= Third Section of His Imperial Majesty's Own Chancellery =

Police department in Imperial Russia

The Third Section of His Imperial Majesty's Own Chancellery (Tretiye Otdeleniye, or III отделение собственной Е.И.В канцелярии III otdeleniye sobstvennoy E.I.V. kantselyarii; in full: Третье отделение Собственной Его Императорского Величества канцелярии Tretye otdeleniye Sobstvennoy Yego Yimperatorskogo Velichestva kantselyarii, sometimes translated as Third Department) was a secret-police department set up in Imperial Russia. As a successor organisation to the Tayny Prikaz of 1654 to 1676, to the Privy Chancellery of 1686 to 1801, and to the Specialty Chancellery, it effectively served as the Imperial régime's secret police for much of its existence. The organization was relatively small. When founded in July 1826 by Emperor Nicholas I it included only sixteen investigators. Their number increased to forty in 1855. The Third Section disbanded in 1880, replaced by the Police Department and by the Okhrana.

==Creation and purpose==
The Decembrist Revolt of December 14, 1825, shook Emperor Nicholas I's (r. 1825-1855) confidence in his control and led him to desire an effective tool against sedition and revolution. Created by imperial decree on June 25, 1826, Emperor Nicholas' thirtieth birthday, the Third Section was Nicholas' personal police force. Although Nicholas gave Count Alexander Benckendorff, the first Head Controller of the Section, few specific instructions, the Emperor intended the Third Section to act as Russia's “moral and political guardian.” Just as Russia had ambassadors to other nations keeping the Emperor apprised of political conditions abroad, Nicholas saw the officers of the Third Section, the Gendarmes, as domestic ambassadors who listened, if surreptitiously, to the political discussions of everyday Russians. As ambassadors and moral guardians, the Gendarmerie was ostensibly tasked with guiding Russians along the political path the Emperor desired; however, the Gendarmerie gradually became a counter-revolutionary force rather than a group of “moral physicians.”

Count Alexander Benckendorff was the Head Controller of the Section from 1826. He was the person who tried to warn Alexander I of the Decembrist plot; thus Nicholas I saw him as the perfect head of the secret force. He also served as Chief of Gendarmes, but the office of the Executive Director of the Third Section was not formally merged with the Chief of Gendarmes until 1829.

==Tasks and responsibilities==
This list enumerates the functions of the Third Section as Emperor Nicholas I described to the Director of the Special Chancellery of the Ministry of Internal Affairs:

1. All orders and announcements in all instances of the higher police.
2. Information concerning the number of various sects and heretical religious groups existing within the state.
3. Information concerning the distribution of counterfeit money, stamps, documents, etc., the investigation and further prosecution of which is to remain in the jurisdiction of the Ministries of Finance and Internal Affairs.
4. Detailed information concerning all persons under police surveillance, as ordered.
5. The exile and arrest of suspicious or dangerous persons.
6. Economic and supervisory administration of all places of imprisonment in which state prisoners are kept.
7. All orders and instructions with regard to foreigners living in Russia, travelling in the country, or leaving it.
8. Information concerning all events, without exception.
9. Statistical information relating to the police.

* _DATA_:
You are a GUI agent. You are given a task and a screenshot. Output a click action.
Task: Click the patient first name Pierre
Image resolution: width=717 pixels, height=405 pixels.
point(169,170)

* _INSTRUCTIONS FOR THE TASK_: In the article on the Third Section, how many investigators did the organization include when Nicholas I founded it in July 1826?

* _TASK RESPONSE_: Sixteen.